From the data below, copy exactly the lines that lie between the one holding "Open the 用户管理 page" and the one holding "This screenshot has width=287, height=291.", including both, and nothing more.

--- Input data ---

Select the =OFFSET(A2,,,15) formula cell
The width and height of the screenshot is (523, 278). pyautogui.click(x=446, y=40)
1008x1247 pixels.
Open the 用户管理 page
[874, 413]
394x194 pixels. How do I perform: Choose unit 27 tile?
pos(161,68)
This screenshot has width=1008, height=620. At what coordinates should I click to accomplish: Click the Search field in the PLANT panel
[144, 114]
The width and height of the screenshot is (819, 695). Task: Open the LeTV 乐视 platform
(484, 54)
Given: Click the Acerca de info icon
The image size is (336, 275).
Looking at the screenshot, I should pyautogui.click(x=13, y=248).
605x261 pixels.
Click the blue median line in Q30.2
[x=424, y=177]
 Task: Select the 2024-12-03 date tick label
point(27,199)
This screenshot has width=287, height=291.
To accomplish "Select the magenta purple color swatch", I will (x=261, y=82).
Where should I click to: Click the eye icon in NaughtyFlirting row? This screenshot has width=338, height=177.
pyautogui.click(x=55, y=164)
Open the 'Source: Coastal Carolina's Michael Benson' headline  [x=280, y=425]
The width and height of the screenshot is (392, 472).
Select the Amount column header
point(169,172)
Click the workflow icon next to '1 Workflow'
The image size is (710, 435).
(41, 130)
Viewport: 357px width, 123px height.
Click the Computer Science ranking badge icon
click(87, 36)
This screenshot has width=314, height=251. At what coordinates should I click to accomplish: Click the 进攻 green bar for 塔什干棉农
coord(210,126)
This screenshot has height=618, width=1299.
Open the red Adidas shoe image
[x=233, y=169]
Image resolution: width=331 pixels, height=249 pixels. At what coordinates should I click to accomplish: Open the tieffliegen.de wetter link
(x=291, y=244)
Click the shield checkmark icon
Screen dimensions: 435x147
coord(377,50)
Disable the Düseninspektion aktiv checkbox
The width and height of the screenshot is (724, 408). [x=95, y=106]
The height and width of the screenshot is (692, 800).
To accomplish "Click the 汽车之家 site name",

---

◆ Result
Open the 用户管理 page
[874, 413]
394x194 pixels. How do I perform: Choose unit 27 tile?
pos(161,68)
This screenshot has width=1008, height=620. At what coordinates should I click to accomplish: Click the Search field in the PLANT panel
[144, 114]
The width and height of the screenshot is (819, 695). Task: Open the LeTV 乐视 platform
(484, 54)
Given: Click the Acerca de info icon
The image size is (336, 275).
Looking at the screenshot, I should pyautogui.click(x=13, y=248).
605x261 pixels.
Click the blue median line in Q30.2
[x=424, y=177]
 Task: Select the 2024-12-03 date tick label
point(27,199)
This screenshot has width=287, height=291.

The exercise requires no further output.